(Data excerpts)
__________

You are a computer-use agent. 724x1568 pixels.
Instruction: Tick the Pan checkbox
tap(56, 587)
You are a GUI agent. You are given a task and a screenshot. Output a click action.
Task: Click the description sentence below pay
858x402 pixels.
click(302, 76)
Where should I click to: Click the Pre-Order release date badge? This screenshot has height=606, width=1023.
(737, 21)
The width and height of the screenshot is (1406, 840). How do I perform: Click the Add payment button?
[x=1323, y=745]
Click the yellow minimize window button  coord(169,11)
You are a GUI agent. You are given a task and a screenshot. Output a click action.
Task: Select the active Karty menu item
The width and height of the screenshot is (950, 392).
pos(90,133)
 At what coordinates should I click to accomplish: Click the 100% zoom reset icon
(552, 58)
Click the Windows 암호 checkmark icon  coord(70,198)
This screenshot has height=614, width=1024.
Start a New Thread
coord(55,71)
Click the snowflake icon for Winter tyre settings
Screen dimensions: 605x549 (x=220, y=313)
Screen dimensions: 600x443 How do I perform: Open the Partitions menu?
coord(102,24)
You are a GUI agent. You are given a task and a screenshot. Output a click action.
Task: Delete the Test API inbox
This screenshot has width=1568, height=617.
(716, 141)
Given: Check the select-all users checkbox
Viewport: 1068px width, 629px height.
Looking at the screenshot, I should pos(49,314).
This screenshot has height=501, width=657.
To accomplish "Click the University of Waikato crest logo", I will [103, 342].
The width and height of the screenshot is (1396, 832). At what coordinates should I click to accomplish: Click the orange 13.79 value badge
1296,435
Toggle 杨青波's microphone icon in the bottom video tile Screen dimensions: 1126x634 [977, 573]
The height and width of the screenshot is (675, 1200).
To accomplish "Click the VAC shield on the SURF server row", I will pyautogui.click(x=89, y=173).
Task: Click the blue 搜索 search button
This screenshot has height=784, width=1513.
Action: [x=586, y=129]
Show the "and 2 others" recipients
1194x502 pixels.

__________

Repeat each line of the data exactly, missing none.

**COMPLETED EXERCISE**
You are a computer-use agent. 724x1568 pixels.
Instruction: Tick the Pan checkbox
tap(56, 587)
You are a GUI agent. You are given a task and a screenshot. Output a click action.
Task: Click the description sentence below pay
858x402 pixels.
click(302, 76)
Where should I click to: Click the Pre-Order release date badge? This screenshot has height=606, width=1023.
(737, 21)
The width and height of the screenshot is (1406, 840). How do I perform: Click the Add payment button?
[x=1323, y=745]
Click the yellow minimize window button  coord(169,11)
You are a GUI agent. You are given a task and a screenshot. Output a click action.
Task: Select the active Karty menu item
The width and height of the screenshot is (950, 392).
pos(90,133)
 At what coordinates should I click to accomplish: Click the 100% zoom reset icon
(552, 58)
Click the Windows 암호 checkmark icon  coord(70,198)
This screenshot has height=614, width=1024.
Start a New Thread
coord(55,71)
Click the snowflake icon for Winter tyre settings
Screen dimensions: 605x549 (x=220, y=313)
Screen dimensions: 600x443 How do I perform: Open the Partitions menu?
coord(102,24)
You are a GUI agent. You are given a task and a screenshot. Output a click action.
Task: Delete the Test API inbox
This screenshot has width=1568, height=617.
(716, 141)
Given: Check the select-all users checkbox
Viewport: 1068px width, 629px height.
Looking at the screenshot, I should pos(49,314).
This screenshot has height=501, width=657.
To accomplish "Click the University of Waikato crest logo", I will [103, 342].
The width and height of the screenshot is (1396, 832). At what coordinates should I click to accomplish: Click the orange 13.79 value badge
1296,435
Toggle 杨青波's microphone icon in the bottom video tile Screen dimensions: 1126x634 [977, 573]
The height and width of the screenshot is (675, 1200).
To accomplish "Click the VAC shield on the SURF server row", I will pyautogui.click(x=89, y=173).
Task: Click the blue 搜索 search button
This screenshot has height=784, width=1513.
Action: [x=586, y=129]
Show the "and 2 others" recipients
1194x502 pixels.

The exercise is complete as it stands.